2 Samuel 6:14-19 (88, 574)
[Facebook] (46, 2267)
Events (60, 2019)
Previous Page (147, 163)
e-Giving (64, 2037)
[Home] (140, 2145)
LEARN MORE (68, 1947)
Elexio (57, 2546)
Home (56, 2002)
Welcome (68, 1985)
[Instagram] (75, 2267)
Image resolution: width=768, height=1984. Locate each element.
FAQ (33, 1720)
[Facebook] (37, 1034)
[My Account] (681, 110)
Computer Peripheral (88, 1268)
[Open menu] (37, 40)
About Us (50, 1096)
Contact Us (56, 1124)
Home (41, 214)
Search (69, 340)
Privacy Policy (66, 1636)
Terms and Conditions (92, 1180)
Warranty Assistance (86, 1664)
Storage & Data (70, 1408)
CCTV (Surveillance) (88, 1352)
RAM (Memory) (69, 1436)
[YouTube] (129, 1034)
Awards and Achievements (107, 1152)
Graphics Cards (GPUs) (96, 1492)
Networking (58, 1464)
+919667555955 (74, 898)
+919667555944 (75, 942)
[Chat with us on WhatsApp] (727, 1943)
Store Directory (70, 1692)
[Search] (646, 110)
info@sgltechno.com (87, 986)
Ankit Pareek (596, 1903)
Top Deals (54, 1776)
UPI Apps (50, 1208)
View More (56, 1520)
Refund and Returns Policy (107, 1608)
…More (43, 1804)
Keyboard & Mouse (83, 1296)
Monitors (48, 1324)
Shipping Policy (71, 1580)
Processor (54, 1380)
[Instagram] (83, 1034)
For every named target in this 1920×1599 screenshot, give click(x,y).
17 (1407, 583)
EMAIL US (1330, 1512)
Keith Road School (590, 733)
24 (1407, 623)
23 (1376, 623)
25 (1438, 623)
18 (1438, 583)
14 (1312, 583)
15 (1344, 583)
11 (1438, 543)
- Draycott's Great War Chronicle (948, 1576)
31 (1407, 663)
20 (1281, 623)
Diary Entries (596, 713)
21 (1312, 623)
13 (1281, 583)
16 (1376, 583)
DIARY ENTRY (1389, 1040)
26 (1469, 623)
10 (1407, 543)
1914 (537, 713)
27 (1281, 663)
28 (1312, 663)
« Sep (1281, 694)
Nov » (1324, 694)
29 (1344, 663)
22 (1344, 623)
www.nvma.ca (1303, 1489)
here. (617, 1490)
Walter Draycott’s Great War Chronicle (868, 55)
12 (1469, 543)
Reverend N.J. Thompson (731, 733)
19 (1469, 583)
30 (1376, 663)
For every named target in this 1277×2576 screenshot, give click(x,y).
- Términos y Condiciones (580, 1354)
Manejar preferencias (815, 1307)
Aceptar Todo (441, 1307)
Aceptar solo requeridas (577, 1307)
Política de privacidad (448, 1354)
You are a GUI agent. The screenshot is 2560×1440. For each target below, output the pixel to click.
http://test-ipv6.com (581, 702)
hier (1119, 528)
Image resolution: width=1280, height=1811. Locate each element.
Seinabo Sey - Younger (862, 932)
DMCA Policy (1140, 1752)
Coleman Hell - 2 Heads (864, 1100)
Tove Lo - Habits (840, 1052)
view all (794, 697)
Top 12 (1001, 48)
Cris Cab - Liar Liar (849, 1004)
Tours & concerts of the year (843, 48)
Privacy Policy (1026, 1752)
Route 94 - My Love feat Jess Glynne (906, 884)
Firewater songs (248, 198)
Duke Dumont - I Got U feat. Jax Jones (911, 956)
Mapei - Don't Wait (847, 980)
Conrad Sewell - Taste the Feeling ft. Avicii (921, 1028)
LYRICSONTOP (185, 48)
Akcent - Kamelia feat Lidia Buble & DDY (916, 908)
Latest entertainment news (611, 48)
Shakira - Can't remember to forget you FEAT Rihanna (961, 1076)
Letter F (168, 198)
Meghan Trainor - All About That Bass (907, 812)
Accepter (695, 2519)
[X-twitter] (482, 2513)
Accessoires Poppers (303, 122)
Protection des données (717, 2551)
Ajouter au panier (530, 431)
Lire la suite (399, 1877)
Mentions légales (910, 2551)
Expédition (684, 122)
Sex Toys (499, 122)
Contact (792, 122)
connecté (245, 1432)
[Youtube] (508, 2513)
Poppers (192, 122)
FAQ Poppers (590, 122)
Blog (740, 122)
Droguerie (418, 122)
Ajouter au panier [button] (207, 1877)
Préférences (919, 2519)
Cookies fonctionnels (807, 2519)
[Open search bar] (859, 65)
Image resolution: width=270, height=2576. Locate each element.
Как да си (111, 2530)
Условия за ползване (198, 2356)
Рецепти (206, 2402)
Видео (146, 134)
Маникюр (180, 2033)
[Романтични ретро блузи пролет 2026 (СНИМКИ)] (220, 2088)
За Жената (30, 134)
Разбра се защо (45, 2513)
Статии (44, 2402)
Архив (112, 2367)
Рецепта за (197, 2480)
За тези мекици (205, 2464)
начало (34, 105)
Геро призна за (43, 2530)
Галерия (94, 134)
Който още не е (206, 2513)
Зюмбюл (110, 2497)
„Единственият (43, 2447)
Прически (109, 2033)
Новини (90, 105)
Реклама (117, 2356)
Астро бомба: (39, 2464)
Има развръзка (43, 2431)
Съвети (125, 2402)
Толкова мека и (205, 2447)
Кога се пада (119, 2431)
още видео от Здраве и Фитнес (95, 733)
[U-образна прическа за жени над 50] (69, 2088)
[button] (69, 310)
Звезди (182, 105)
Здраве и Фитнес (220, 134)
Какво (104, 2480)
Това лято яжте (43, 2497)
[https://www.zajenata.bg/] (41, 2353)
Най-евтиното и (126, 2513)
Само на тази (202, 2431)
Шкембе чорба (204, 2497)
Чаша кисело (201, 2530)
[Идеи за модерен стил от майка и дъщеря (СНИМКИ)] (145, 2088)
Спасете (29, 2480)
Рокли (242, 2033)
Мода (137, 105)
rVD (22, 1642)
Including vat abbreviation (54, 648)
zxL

● ● ● ●

#### [PROBLEM]
From the line containing "Звезди (182, 105)" through the closing line of the material above, return every line exactly and omit all others.

#### [OUTPUT]
Звезди (182, 105)
Здраве и Фитнес (220, 134)
Какво (104, 2480)
Това лято яжте (43, 2497)
[https://www.zajenata.bg/] (41, 2353)
Най-евтиното и (126, 2513)
Само на тази (202, 2431)
Шкембе чорба (204, 2497)
Чаша кисело (201, 2530)
[Идеи за модерен стил от майка и дъщеря (СНИМКИ)] (145, 2088)
Спасете (29, 2480)
Рокли (242, 2033)
Мода (137, 105)
rVD (22, 1642)
Including vat abbreviation (54, 648)
zxL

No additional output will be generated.